Цитируемый текст:
------------------------------------------------------------------------
Война для нее поначалу просто внешнее условие, обеспечившее ее подъем на следующую ступеньку; в ее собственную жизнь война со своими политическими последствиями пока не вторгается. Кстати, 1933 год как дату политически значимую она тоже не упоминает. В профессиональной биографии Эрики важными годами были 1930-й и 1936-й. Когда началась война и многим молодым служащим легкой промышленности стала грозить мобилизация, руководство перешло к стратегии оптимизации: фирма не могла в условиях войны расширяться, но путем перебазирования производства могла усложнять свою структуру. Таким образом, первая задача заключалась в том, чтобы удерживать опытные кадры в руководящем звене и оптимально их использовать. Эрику фом Энд использовали еще не оптимально: хотя она выполняла функции делопроизводителя, ее энергия и рвение были столь велики, что она смогла без труда освоить и функции руководителя подразделения. Это был для нее огромный карьерный шанс: самостоятельная и ответственная работа, руководящие функции, оправдание доверия, оклад втрое больше того, с какого она начинала. Начальнику отдела, который предложил ее на эту должность, дело представлялось, возможно, более щекотливым, но по зрелом размышлении кандидатура Эрики все же была оптимальной: пусть ему было непросто смириться с мыслью, что его должность могла исполнять и секретарша, но он мог утешаться тем, что это была особая секретарша, работавшая у директора и пользовавшаяся большим уважением; возможно, его утешала также мысль о том, что она – человек надежный и хорошо поддающийся эксплуатации, т. е. можно было рассчитывать, что она снова освободит для него эту должность, когда он вернется. Оставить в качестве заместителя женщину – это во время войны было главной социальной гарантией для мобилизованного.
И Эрика фом Энд использовала свой шанс, сумев обойти конкурентов-мужчин, пользовавшихся нечестными средствами.
И до того однажды дошло, что один мой сослуживец, который – не хочу сказать позавидовал, но, наверное, недоволен был, что я, женщина, выше него, – он стал меня слегка травить, что я политически небезупречна. При выплате жалования – мы платили ведь и солдатам, членам семей солдат, – они приходили, когда у них были каникулы, и благодарили, когда отпуск получали. И вот когда мы разговаривали с ними про то, как там дела на фронте, они рассказывали довольно откровенно. И вот этот сослуживец сказал, что я, дескать, выведываю у солдат информацию. А это тогда было, если тебе просто скажут такое, то ты политически небезупречен; тут я испугалась, думаю: вот это да! И тогда я пошла к нашему генеральному директору и доложила ему так, что я там больше работать не хочу, у меня было еще другое место, куда я могла поступить. Говорит: «Об этом и речи быть не может!» И в скором времени этот мой сослуживец, который до того имел бронь как незаменимый работник, получил от меня приказ о призыве в армию, мобилизовали его. [Колеблется.] Не очень-то приятно мне было, но я и поделать ничего не могла.
------------------------------------------------------------------------
Строки набора данных
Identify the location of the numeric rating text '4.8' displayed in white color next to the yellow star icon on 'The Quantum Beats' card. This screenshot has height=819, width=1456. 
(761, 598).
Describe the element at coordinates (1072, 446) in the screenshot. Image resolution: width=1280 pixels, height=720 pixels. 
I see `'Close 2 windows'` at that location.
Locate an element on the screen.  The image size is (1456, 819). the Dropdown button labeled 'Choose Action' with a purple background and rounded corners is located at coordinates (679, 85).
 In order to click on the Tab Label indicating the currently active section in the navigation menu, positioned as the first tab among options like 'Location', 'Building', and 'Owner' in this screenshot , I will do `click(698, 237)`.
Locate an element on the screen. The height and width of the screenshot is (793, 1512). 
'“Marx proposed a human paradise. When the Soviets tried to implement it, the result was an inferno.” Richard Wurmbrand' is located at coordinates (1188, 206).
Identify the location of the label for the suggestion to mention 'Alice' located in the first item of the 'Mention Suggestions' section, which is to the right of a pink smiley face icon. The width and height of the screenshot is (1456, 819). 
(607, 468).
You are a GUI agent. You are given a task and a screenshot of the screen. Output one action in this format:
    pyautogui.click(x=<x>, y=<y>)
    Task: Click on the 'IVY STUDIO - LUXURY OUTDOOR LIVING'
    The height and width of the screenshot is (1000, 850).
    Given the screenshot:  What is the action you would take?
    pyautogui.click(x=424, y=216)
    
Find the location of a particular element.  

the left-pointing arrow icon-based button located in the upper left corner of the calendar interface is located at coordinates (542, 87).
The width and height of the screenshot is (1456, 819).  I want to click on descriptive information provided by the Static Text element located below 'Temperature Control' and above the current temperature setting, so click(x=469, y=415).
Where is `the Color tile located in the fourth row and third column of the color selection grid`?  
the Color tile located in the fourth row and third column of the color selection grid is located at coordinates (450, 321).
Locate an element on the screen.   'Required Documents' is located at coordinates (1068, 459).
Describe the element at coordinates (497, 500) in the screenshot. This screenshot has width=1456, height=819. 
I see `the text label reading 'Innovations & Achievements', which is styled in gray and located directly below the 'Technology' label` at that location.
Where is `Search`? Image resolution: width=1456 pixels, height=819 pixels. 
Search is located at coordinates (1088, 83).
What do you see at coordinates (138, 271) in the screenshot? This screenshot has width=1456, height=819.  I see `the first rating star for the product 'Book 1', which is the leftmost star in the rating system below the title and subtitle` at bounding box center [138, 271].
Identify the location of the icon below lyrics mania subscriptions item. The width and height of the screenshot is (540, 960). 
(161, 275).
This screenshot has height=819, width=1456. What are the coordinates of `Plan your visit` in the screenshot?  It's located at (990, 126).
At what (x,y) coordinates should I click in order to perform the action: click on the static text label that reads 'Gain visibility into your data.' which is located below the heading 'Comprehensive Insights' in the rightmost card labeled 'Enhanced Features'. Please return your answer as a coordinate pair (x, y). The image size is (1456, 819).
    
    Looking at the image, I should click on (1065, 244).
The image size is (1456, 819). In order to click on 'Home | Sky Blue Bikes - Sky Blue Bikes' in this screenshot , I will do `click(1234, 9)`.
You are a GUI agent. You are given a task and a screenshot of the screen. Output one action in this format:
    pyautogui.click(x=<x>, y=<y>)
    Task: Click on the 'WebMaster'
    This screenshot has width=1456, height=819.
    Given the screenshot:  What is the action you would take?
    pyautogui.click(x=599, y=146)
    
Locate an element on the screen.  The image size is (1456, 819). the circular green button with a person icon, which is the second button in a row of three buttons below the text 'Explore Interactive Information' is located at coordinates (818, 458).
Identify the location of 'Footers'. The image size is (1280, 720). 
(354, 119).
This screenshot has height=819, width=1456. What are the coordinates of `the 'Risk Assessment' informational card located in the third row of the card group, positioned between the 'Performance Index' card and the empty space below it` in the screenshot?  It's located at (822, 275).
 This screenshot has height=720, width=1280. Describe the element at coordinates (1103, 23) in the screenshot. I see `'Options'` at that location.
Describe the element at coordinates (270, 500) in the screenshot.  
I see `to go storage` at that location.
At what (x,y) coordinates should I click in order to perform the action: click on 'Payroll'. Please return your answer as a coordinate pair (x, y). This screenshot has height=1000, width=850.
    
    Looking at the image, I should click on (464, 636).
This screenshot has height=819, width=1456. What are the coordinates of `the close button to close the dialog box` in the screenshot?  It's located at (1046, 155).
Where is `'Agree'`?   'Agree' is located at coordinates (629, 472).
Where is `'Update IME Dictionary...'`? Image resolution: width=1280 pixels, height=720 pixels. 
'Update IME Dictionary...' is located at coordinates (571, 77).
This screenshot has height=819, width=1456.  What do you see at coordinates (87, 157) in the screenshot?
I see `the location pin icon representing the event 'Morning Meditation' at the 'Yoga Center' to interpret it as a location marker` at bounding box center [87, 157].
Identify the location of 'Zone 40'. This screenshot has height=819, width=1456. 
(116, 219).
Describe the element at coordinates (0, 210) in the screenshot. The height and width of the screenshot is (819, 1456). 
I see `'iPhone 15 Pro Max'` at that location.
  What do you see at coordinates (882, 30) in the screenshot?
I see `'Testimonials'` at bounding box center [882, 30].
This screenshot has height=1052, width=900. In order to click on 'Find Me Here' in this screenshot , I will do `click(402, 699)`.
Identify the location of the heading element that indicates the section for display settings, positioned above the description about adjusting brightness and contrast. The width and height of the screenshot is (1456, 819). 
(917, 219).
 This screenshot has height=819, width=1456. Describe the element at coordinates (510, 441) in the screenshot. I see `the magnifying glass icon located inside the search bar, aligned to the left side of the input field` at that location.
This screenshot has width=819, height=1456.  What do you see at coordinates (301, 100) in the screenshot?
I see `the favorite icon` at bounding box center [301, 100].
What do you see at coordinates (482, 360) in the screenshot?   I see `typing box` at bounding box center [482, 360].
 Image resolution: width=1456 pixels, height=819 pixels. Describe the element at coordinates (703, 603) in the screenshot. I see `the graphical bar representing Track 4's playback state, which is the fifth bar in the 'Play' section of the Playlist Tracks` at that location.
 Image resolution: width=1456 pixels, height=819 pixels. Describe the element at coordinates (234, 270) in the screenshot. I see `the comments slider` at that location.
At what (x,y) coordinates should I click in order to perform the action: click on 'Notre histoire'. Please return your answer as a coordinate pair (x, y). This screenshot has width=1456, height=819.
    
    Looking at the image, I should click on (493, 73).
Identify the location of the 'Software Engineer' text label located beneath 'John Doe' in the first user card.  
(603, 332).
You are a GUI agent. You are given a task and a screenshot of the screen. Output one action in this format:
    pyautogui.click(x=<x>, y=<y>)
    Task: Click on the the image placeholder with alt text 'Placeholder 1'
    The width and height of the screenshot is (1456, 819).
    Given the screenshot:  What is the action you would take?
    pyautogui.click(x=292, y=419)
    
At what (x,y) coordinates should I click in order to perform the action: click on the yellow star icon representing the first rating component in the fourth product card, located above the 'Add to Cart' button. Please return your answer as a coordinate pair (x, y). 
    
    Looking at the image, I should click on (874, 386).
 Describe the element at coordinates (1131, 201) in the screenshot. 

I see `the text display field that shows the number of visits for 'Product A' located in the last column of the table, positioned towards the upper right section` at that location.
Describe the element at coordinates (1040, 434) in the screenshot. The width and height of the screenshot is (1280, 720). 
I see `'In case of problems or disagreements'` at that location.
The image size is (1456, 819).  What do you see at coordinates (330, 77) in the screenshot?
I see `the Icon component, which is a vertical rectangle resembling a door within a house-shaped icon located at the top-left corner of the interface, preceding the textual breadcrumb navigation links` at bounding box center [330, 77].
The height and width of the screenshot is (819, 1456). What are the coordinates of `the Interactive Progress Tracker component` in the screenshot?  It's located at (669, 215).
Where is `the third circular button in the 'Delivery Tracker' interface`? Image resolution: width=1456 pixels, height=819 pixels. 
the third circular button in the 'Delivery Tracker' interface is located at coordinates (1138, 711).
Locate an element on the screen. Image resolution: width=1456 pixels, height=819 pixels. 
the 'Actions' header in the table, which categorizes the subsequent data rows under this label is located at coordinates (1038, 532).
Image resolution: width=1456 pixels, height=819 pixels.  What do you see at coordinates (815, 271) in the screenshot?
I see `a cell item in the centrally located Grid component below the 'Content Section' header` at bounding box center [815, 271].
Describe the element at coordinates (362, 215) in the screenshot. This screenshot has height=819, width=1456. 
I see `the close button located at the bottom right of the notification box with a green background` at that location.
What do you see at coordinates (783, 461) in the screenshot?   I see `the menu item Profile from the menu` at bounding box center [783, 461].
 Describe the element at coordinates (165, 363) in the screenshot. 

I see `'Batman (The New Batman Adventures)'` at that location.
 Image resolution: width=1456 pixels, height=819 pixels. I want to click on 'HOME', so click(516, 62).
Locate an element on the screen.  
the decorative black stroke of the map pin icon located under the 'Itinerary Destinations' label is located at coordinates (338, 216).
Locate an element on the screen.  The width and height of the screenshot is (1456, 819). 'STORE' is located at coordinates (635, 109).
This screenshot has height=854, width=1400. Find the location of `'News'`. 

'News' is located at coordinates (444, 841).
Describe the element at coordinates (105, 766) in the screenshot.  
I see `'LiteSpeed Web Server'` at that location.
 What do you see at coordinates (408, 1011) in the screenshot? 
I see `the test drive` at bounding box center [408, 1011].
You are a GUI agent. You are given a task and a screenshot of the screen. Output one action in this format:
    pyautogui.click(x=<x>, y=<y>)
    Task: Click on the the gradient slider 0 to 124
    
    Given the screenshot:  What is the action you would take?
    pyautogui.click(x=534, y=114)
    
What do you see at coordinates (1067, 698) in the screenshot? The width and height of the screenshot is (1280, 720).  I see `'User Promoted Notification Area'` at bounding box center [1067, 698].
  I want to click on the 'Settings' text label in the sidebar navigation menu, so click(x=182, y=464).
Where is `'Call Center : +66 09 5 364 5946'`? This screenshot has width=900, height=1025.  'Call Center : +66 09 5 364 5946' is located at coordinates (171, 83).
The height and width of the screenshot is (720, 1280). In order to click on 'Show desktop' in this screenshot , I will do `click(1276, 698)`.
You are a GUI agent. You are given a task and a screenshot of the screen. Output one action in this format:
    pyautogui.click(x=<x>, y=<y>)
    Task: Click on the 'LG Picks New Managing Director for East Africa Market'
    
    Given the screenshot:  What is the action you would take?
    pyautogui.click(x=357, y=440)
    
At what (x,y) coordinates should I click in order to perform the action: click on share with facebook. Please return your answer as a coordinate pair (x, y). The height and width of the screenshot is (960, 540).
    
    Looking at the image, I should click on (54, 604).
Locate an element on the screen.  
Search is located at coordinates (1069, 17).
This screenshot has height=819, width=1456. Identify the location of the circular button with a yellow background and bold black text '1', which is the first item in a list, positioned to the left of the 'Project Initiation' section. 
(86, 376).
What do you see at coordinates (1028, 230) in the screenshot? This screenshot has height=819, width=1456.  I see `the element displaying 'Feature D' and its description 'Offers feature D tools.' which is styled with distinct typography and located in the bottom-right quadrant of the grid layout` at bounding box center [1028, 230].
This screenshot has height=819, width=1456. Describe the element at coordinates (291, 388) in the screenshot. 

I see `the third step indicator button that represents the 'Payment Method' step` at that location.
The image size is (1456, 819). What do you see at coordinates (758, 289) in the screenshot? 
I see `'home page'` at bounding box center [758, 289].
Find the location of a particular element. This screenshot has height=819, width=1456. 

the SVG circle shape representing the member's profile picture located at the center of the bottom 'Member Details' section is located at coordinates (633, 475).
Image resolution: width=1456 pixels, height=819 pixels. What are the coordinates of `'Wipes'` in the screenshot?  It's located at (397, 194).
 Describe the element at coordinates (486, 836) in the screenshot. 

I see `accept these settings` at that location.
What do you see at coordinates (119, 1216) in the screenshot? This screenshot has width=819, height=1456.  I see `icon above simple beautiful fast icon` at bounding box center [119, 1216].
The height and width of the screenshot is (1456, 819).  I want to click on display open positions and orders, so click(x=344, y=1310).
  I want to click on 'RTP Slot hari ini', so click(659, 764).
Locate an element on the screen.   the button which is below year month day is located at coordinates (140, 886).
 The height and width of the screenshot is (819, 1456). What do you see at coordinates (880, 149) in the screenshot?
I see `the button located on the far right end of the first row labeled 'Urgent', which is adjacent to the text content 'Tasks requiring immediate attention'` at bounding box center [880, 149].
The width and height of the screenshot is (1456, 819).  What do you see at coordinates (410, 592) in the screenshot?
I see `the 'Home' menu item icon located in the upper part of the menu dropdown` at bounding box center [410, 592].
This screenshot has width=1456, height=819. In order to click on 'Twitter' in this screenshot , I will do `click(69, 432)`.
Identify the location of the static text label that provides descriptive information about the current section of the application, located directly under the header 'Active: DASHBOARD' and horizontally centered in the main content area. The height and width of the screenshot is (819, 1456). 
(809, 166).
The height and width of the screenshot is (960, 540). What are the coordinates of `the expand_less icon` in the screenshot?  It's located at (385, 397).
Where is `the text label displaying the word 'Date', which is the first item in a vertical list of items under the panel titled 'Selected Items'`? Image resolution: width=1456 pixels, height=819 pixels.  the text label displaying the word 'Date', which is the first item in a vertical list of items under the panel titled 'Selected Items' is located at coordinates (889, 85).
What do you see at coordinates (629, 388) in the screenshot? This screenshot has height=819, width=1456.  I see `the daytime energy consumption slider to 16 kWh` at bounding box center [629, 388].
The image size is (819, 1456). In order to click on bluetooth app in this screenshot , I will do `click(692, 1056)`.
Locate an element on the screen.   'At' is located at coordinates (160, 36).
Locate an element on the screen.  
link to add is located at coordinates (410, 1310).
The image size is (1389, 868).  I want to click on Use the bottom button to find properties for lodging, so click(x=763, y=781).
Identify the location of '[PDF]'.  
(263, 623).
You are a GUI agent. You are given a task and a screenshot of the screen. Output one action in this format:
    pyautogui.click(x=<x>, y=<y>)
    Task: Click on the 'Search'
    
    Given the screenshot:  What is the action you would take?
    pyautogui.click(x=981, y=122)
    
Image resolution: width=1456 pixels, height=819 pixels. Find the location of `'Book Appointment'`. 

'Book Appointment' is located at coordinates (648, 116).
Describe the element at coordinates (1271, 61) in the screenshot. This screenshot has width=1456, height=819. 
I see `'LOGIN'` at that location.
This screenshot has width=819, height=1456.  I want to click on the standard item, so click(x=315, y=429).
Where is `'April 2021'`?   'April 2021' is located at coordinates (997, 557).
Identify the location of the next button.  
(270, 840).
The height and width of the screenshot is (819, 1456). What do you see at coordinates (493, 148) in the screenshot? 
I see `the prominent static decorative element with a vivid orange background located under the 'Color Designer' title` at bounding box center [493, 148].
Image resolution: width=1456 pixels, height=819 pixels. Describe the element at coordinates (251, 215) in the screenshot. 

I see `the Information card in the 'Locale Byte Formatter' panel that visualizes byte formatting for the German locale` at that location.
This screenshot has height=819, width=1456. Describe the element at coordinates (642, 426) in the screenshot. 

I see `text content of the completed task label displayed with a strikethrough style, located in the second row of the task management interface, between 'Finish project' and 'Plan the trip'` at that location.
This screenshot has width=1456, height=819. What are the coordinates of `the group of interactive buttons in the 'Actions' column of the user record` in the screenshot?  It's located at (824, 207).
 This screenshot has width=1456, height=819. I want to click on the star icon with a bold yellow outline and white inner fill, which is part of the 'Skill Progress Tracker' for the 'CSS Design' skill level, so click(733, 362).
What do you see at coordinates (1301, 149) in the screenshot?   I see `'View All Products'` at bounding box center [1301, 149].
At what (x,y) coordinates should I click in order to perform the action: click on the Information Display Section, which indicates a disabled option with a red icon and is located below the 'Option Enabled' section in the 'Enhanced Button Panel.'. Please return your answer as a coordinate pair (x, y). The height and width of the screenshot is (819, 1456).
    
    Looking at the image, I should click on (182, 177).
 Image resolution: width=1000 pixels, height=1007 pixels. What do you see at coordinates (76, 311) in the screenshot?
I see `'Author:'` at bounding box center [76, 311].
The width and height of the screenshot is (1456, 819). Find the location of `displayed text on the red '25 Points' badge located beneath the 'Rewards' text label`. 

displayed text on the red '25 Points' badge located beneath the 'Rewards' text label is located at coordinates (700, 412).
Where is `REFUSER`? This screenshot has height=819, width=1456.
------------------------------------------------------------------------
Задания:
1. Перескажите, пожалуйста, в виде краткого списка абзац фрагмента об Эрике фом Энд, начинающийся словами «Война для нее поначалу», сохранив его основные факты.
2. Продолжите фрагмент об Эрике фом Энд, начав сразу после его последнего предложения.
В этой работе данные никак не используются.

Ответы:
1.
- Поначалу война была для Эрики лишь внешним условием, которое подняло ее на следующую ступеньку. В ее собственную жизнь политические последствия войны пока не вторгались. 1933 год как политически значимую дату она не упоминает.
- В ее профессиональной биографии важными были 1930 и 1936 годы.
- С началом войны многим молодым служащим легкой промышленности грозила мобилизация.
- Руководство фирмы перешло к стратегии оптимизации. Расширяться фирма не могла, но усложняла свою структуру, перебазируя производство.
- Первой задачей было удержать опытные кадры в руководящем звене и оптимально их использовать.
- Эрика работала делопроизводителем, но благодаря энергии и рвению без труда освоила функции руководителя подразделения.
- Для нее это был огромный карьерный шанс: самостоятельная и ответственная работа, руководящие функции, оклад втрое больше начального.
- Начальник отдела, предложивший ее кандидатуру, мог счесть дело щекотливым, но кандидатура была оптимальной. Эрика была уважаемой секретаршей директора и надежным человеком, от которого можно было ждать, что по его возвращении она освободит должность.
- Во время войны оставить заместителем женщину было главной социальной гарантией для мобилизованного.

2.
История трудная, и Эрика сама это ощущает. Она ведь не была национал-социалисткой, но, правда, никак и не противодействовала режиму. Она была активной католичкой, но когда однажды рискнула открыто высказать свою позицию, шеф ей сказал: «Это вы можете думать, но не говорить вслух!» Необходимо было соблюдать осторожность. Эрика хотела, собственно, добиться успеха только ради того, чтобы оградить себя, и с этой целью воспользовалась своими прежними секретарскими каналами. Ее саму несколько пугают страшные последствия ее победы: такого она не хотела. Но вместе с тем она не может и устоять перед таким признанием ее личных заслуг: конкурентом жертвуют ради того, чтобы сохранить ее. И благодаря этому почти забывается тот факт, что она – женщина, секретарша – получила свою должность лишь в порядке замещения отсутствующего сотрудника.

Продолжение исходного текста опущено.